Predatory payday lenders that target military bases across the country are now getting a closer look by the U.S. Department of Defense due to a 2005 study by Dr. Steven Graves, a CSUN geography professor.
Graves, along with Dr. Christopher Peterson, a law professor at the University of Florida, published their findings last year through the Ohio State Law Journal. Peterson contacted Graves about the predatory lenders because he needed someone to help with the mapping.
“He had an expertise on legal questions, but he didn’t know anything about mapping,” Graves said.
Graves and Peterson have not met each other yet, but they have been invited to several conferences to talk about their findings.
The study found that abusive high-cost lenders are targeting financially vulnerable military families. Their study included 20 states, 109 military bases and nearly 15,000 payday lenders.
Each of the states studied had a different legal and regulation strategy in regard to payday lending.
According to the study, payday lenders charge an inflated interest rate and unfair prices to unsuspecting and desperate military borrowers.
Because of their study a law was recently passed to make it illegal to loan money to servicemen and their families at an interest rate higher than 36 percent. Their study provided shocking statistics, some of which revealed that the loans were up to 459 percent as an annual percentage rate.
“This kind of business operates because people are desperate for cash,” Graves said. “That was part of the inspiration.”
The entire study took only one year.
According to the study, payday loans are high interest rate, rapidly compounding loans meant to tide over cash-short borrowers until their next paycheck.
The payday lender requires borrowers to write a post-dated check, by writing a date one or two weeks in the future or until their next pay day.
The date written on the check is the agreed date of the borrower and the payday lender. The payday lender will give the borrower the amount requested and then the borrower can take the money from the lender.
The difference is that the borrower’s post-dated check written to the payday lender is for $25-$35 more than the amount requested in order to pay the interest rate depending on the amount borrowed.
Once the agreed upon date comes around, the payday lender cashes the borrower’s check with the assumption that the borrower has the funds in their account.
Usually the payday lender will call the borrower ahead of time to let them know that they will be cashing their check.
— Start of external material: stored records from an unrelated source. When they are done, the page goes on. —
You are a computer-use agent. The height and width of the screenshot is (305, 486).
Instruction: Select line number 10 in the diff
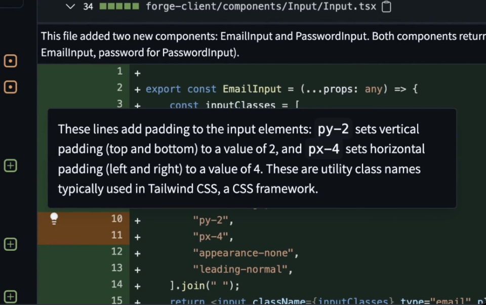(117, 219)
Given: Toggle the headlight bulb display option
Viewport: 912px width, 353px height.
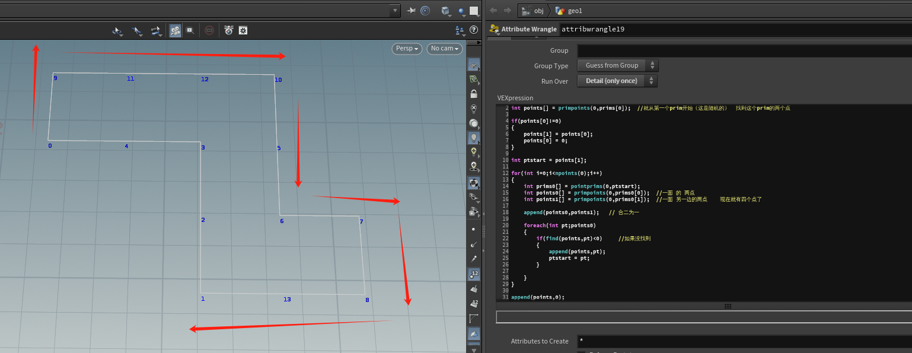Looking at the screenshot, I should [474, 138].
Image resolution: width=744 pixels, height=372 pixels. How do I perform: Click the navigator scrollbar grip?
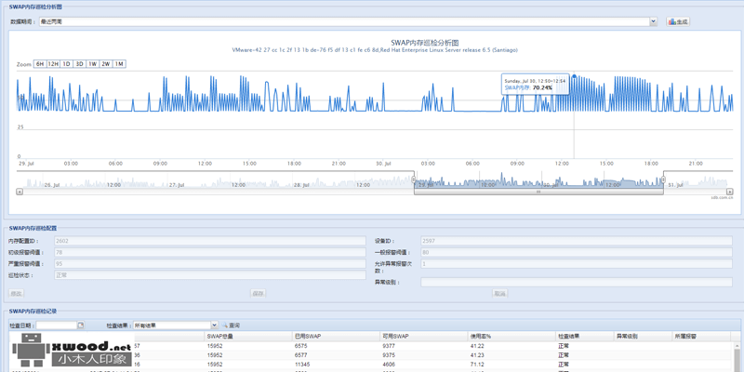[x=538, y=192]
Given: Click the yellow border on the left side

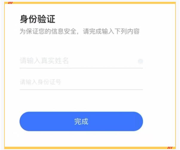Looking at the screenshot, I should pyautogui.click(x=4, y=75).
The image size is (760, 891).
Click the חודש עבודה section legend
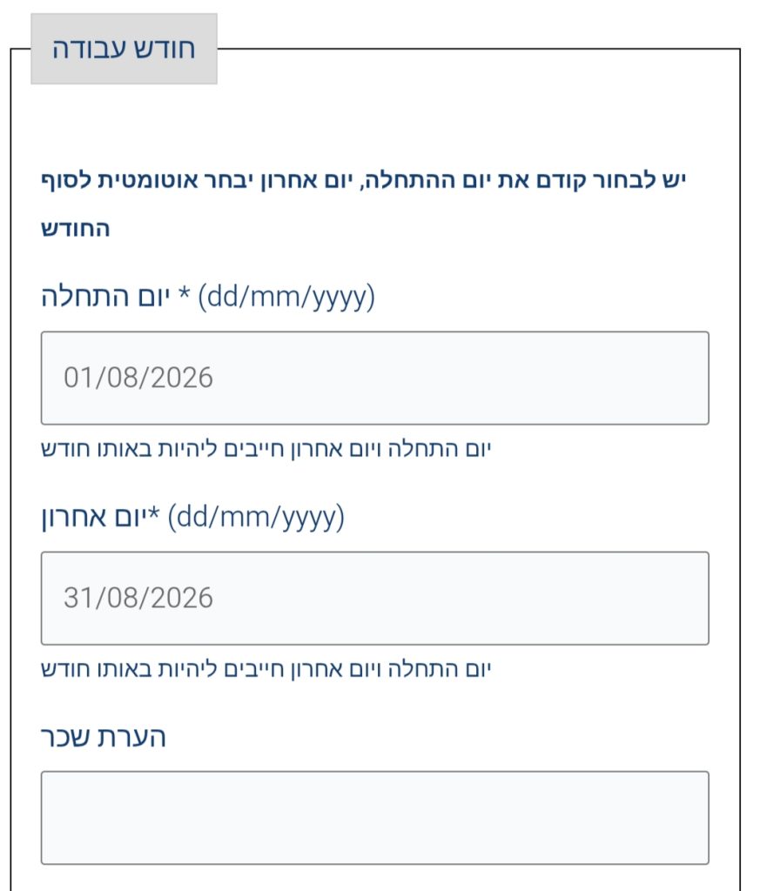[x=124, y=49]
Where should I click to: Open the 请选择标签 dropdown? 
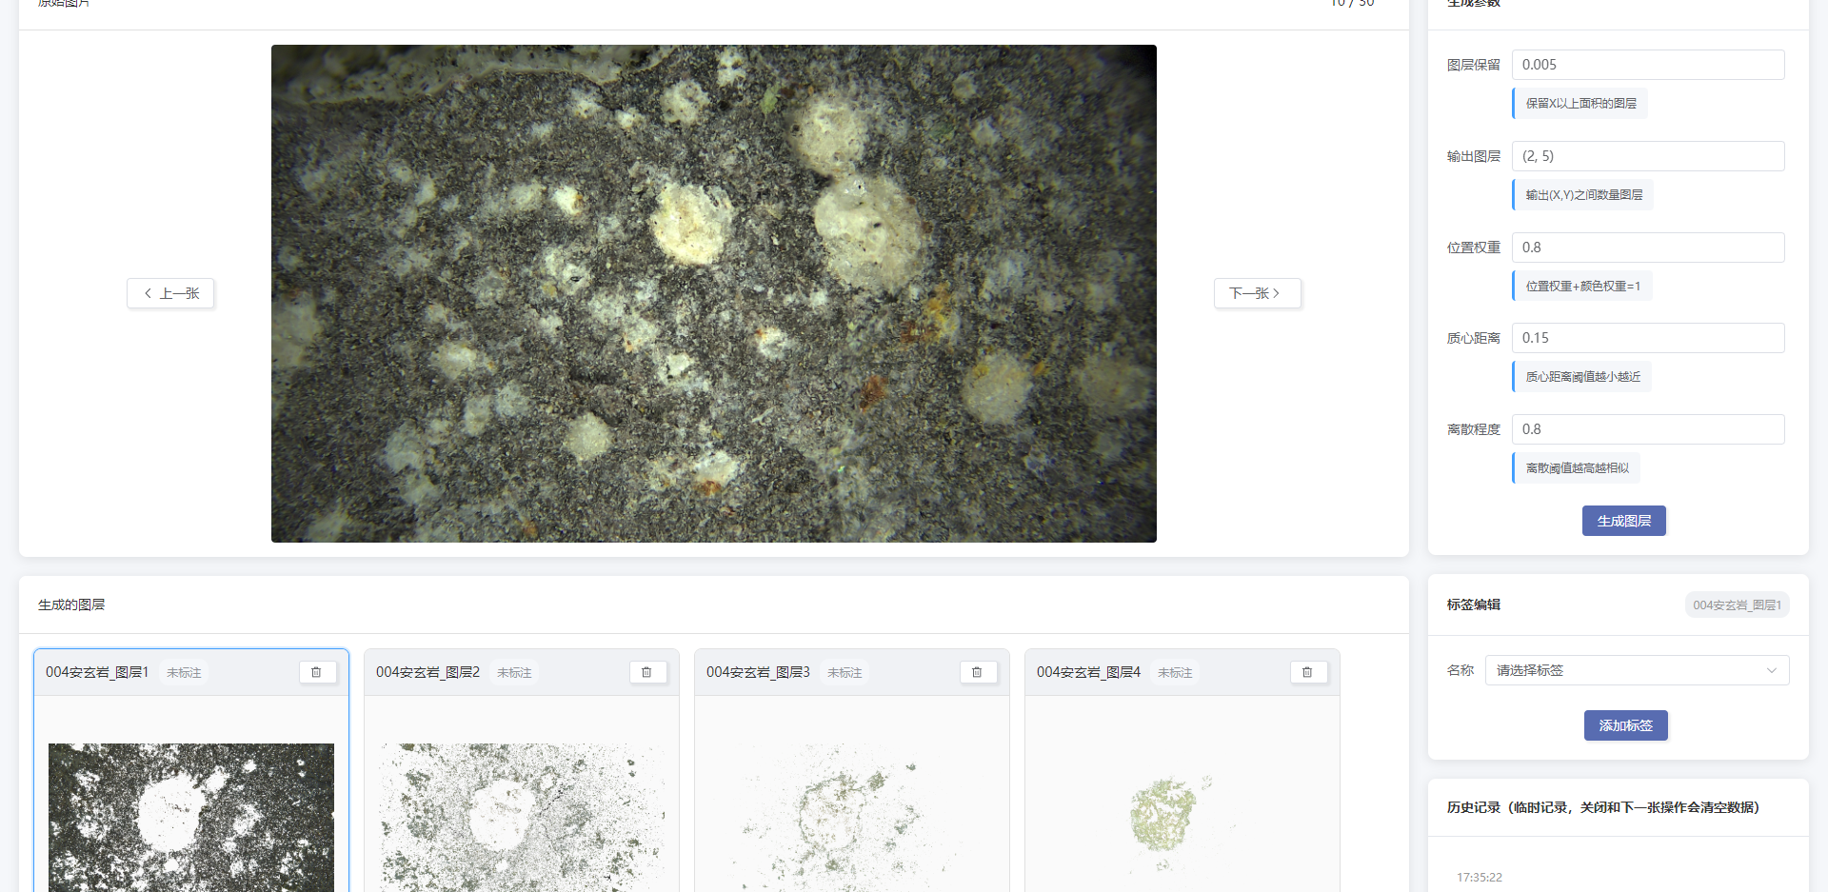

If the borrower doesn’t have the funds in their account, then they can roll over their loan for an additional charge.
“Over time the interest and the principal become the same amount,” Graves said. “People get stuck paying these loans, because it can’t be paid off right away and it costs more in the long run.”
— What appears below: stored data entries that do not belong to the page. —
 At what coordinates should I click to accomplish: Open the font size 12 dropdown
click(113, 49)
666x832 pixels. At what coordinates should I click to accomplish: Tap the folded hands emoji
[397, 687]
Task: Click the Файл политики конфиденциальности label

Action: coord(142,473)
Graves was asked by the U.S. Department of Defense to make maps of his study so they could take a closer look.
“They called me and had me update maps for them,” Graves said. “I made similar maps for the Senator Elizabeth Dole.”
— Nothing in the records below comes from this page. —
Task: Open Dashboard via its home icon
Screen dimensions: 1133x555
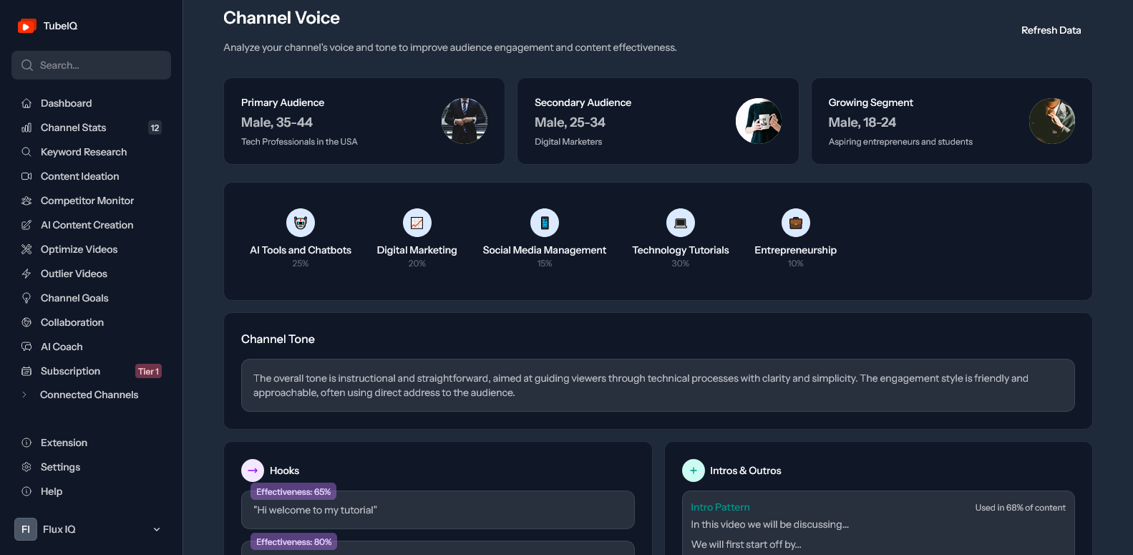Action: pos(26,103)
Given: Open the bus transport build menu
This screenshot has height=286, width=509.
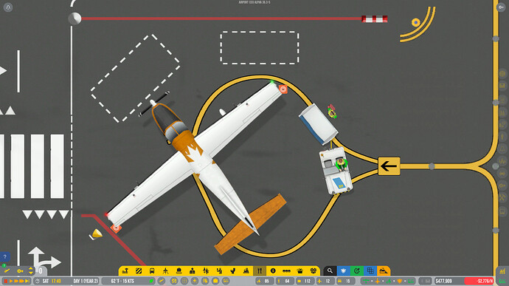Looking at the screenshot, I should (x=152, y=270).
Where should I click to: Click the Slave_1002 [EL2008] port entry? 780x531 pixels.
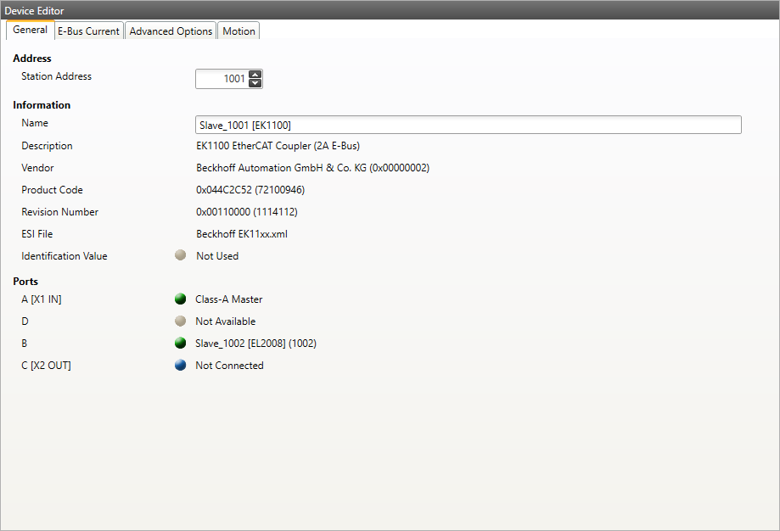pos(255,344)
Dole is a Republican senator in North Carolina. In that state, around Fort Bragg, there are no payday lenders. They were shut down as soon as the study came out.
The Department of Defense closed the payday lenders in North Carolina around Fort Bragg and around Fort Gordon, in Georgia.
“We were in the right place at the right time,” Graves said in regard to when the study came out.
The laws in those states were modified to make it more difficult for them to do business.
Payday lending used to be illegal and the study gives a brief history of how payday lending came about.
Payday lending began popping up after the Ronald Reagan administration, according to Graves. Since the 1990s, payday lenders have popped up 4 percent more than Starbucks coffee shops. Payday lending has outnumbered them, according to Graves.
The payday lenders were able to get away with loaning people money at these high interest rates because they would set up offices in some states but the loans would actually go through another state that did not have regulations on how much people could be charged.
States were having trouble regulating their own loans in their own states. Banks began offering loans similar to those of payday lenders, calling it a Direct Deposit Advance, or advances from the bank until your next payday.
Banks were also being linked to these payday lenders by partnering up with them as insurance for the lenders.
According to the study, all national banks terminated their charter-renting relationships with payday loan companies. Since the Federal Deposit Insurance Corporation helps protect the bank accounts of their customer and oversee what the state banks are doing, they want the banks to get out of the business of charter-renting with these payday lenders.
“The FDIC thinks it’s a dangerous business,” Graves said. “There are a lot of consequences (for the banks) being linked with these payday lenders.”
The study also revealed that in Oceanside, Calif. around Camp Pendleton, there are more payday lenders than there are in all of San Francisco.
“Given the population of Oceanside, there should only be eight payday lenders, but we counted as many as 26,” Graves said.
“Payday lending is not a complicated thing, it’s simply, ‘I’ll give you a loan but you have to give me more money in return,'” Graves said.
Although Graves and Peterson have not met, they are working on another study as a follow-up on payday lending and religion.
Graves will be doing the statistics and Peterson will be working on the archaeology and laws.
According to Graves, socially conservative politicians are the biggest supporters of payday lending. He said there are lots of references to it in the Bible, which says usury is a sin.
“Religious officials used to stop payday lending from happening,” said Graves. “It is their religious rite to help the poor.”
Graves believes that this injustice should be outlawed.
“There are lots of religious that are against payday lending,” Graves said. “It’s expensive to be poor in this country.”